Subtyping first-episode psychosis based on longitudinal symptom trajectories using machine learning
- PMID: 40374762
- PMCID: PMC12081720
- DOI: 10.1038/s44184-025-00129-7
Subtyping first-episode psychosis based on longitudinal symptom trajectories using machine learning
Abstract
Clinical course after first episode psychosis (FEP) is heterogeneous. Subgrouping and predicting longitudinal symptom trajectories after FEP may help develop personalized treatment approaches. We utilized k-means clustering to identify clusters of 411 FEP patients based on longitudinal positive and negative symptoms. Three clusters were identified.
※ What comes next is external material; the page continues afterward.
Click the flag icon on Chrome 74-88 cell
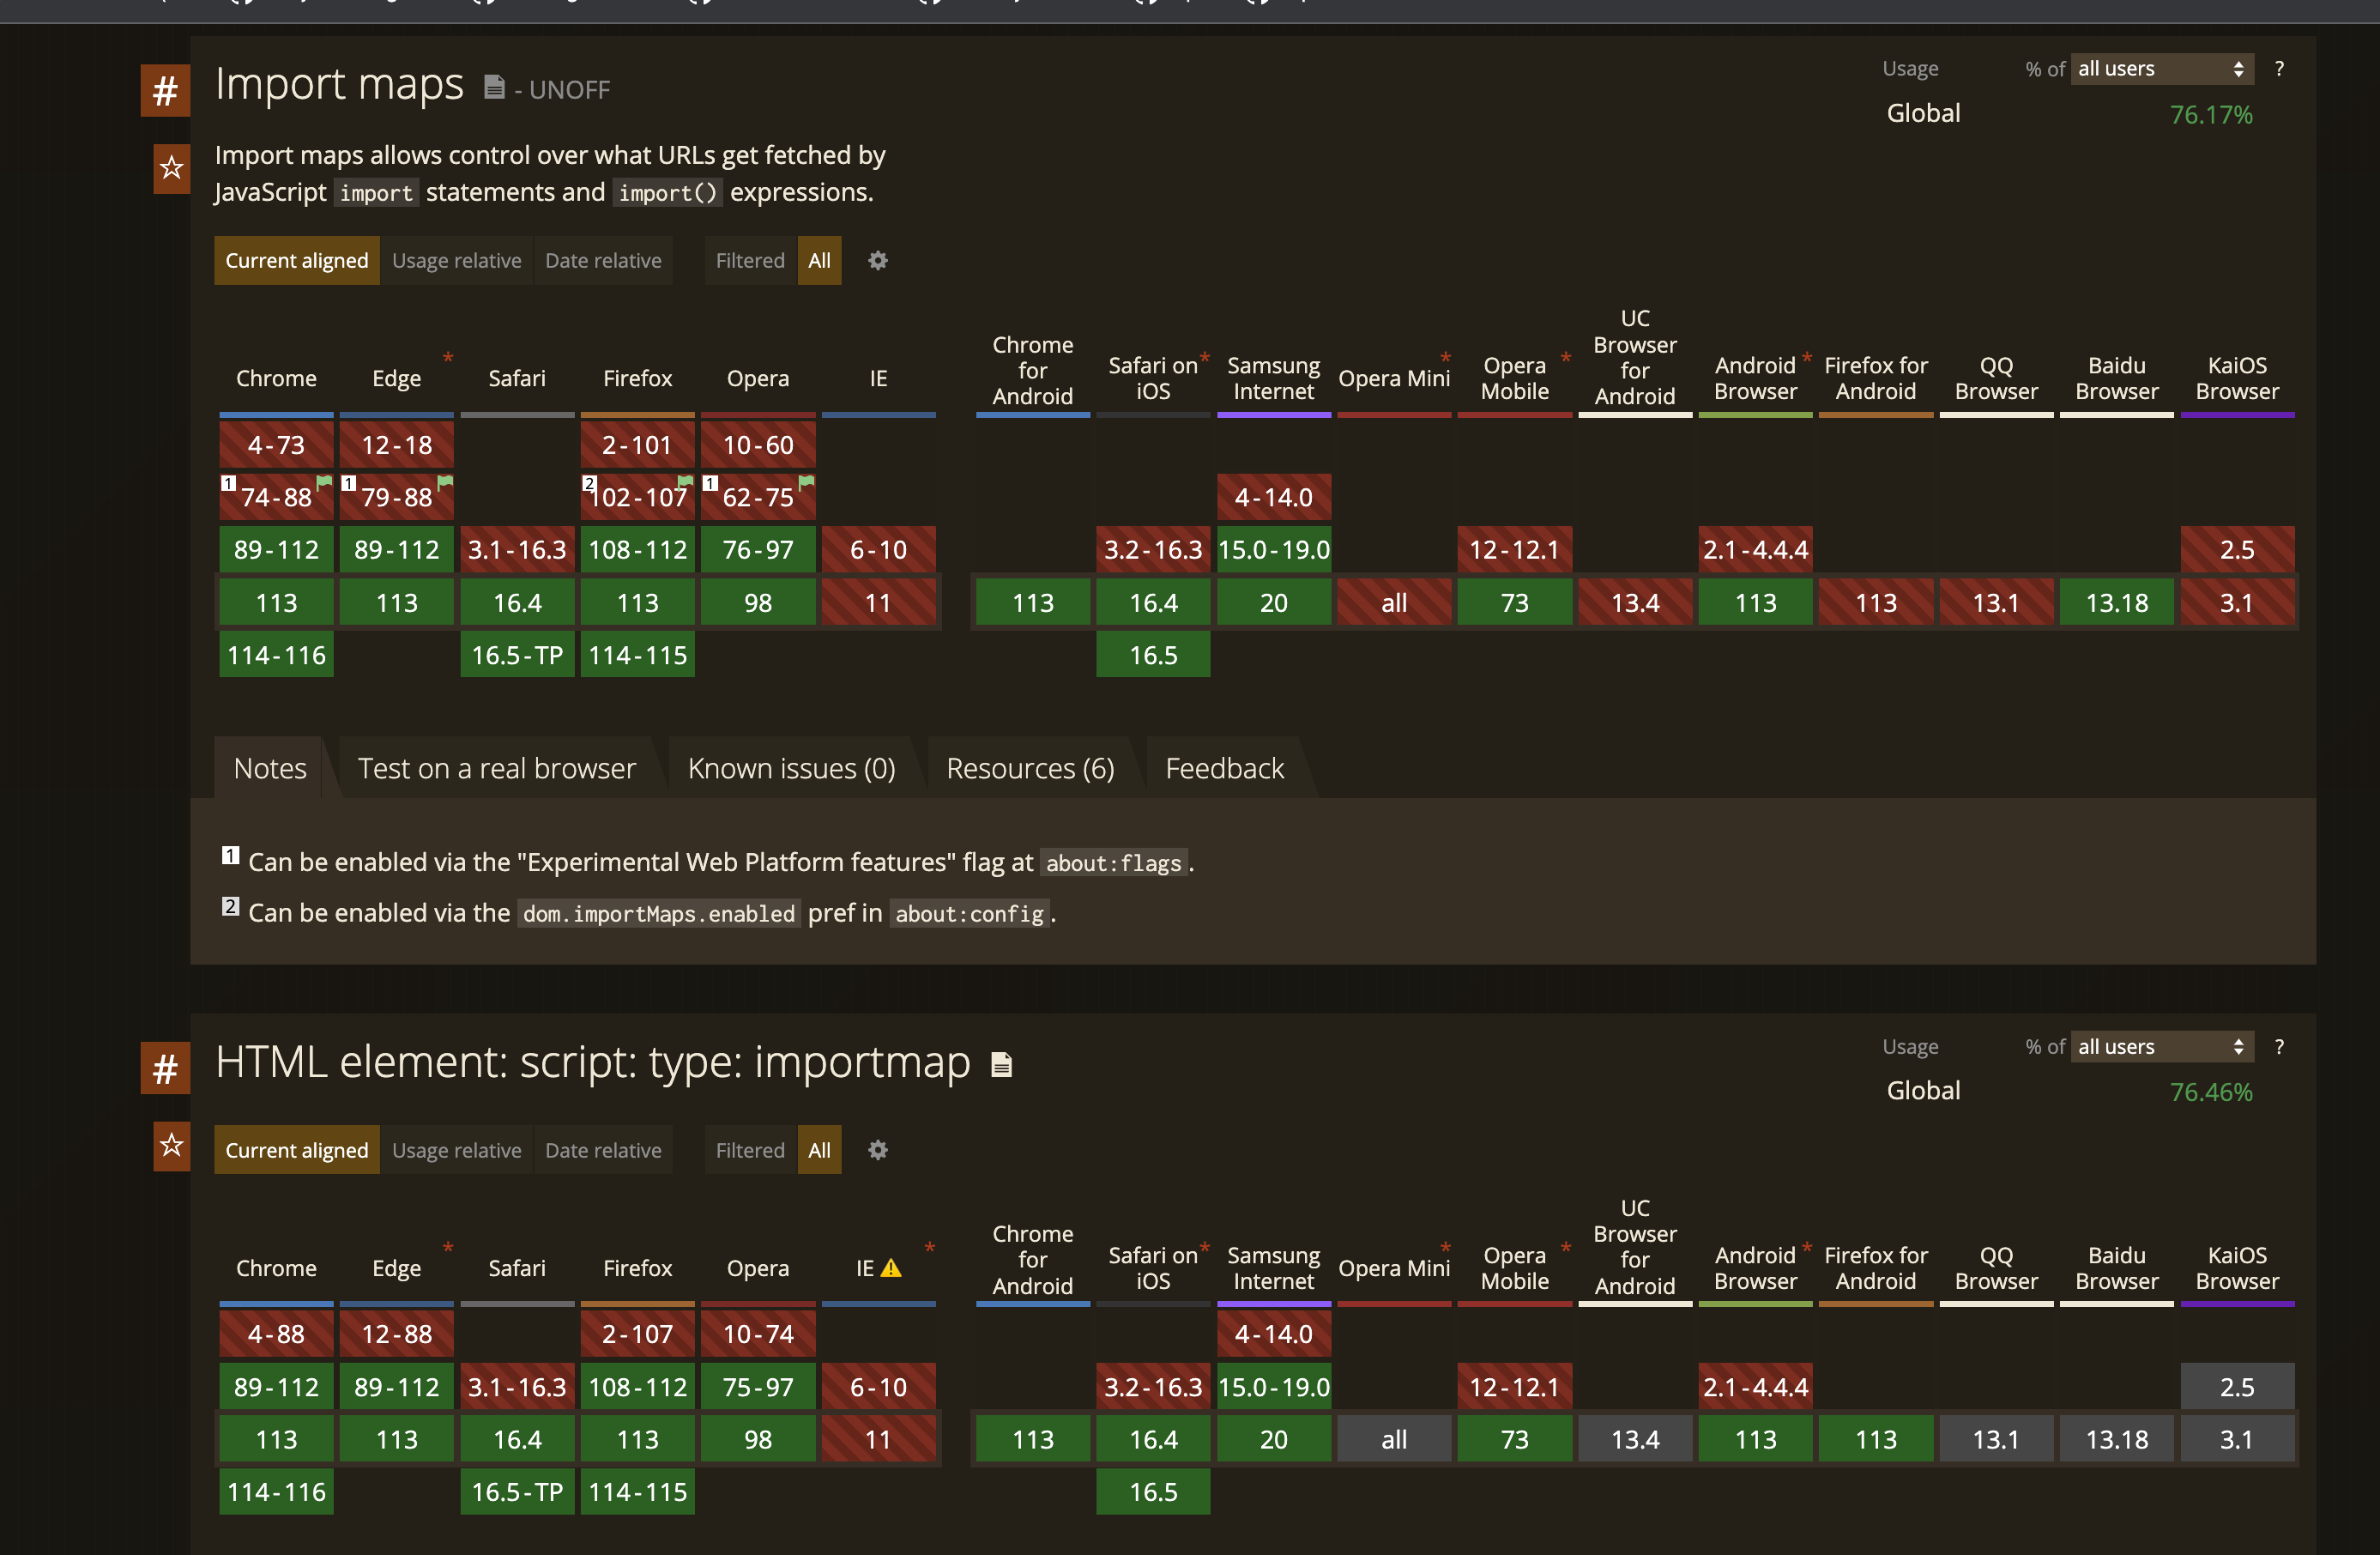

Cluster 1 exhibits lower positive and negative symptoms (LS), lower antipsychotic dose, and relatively higher affective psychosis; Cluster 2 shows lower positive symptoms, persistent negative symptoms (LPPN), and intermediate antipsychotic doses; Cluster 3 presents persistently high levels of both positive and negative symptoms (PPNS), and higher antipsychotic doses. We predicted cluster membership (AUC of 0.74) using ridge logistic regression on baseline data. Key predictors included lower levels of apathy, affective flattening, and anhedonia/asociality in the LS cluster, compared to the LPPN cluster. Hallucination severity, positive thought disorder and manic hostility predicted PPNS. These results help parse the FEP trajectory heterogeneity and may facilitate the development of personalized treatments.
© 2025. The Author(s).
Conflict of interest statement
Competing interests: D.B. is a founder and shareholder of Aifred Health, a digital mental health company which was not involved in this work. M.L. reports grants from Roche Canada, grants from Otsuka Lundbeck Alliance, grants and personal fees from Janssen, and personal fees from Otsuka Canada, Lundbeck Canada, and Boehringer Ingelheim outside the submitted work. All other authors declare that there are no competing interests.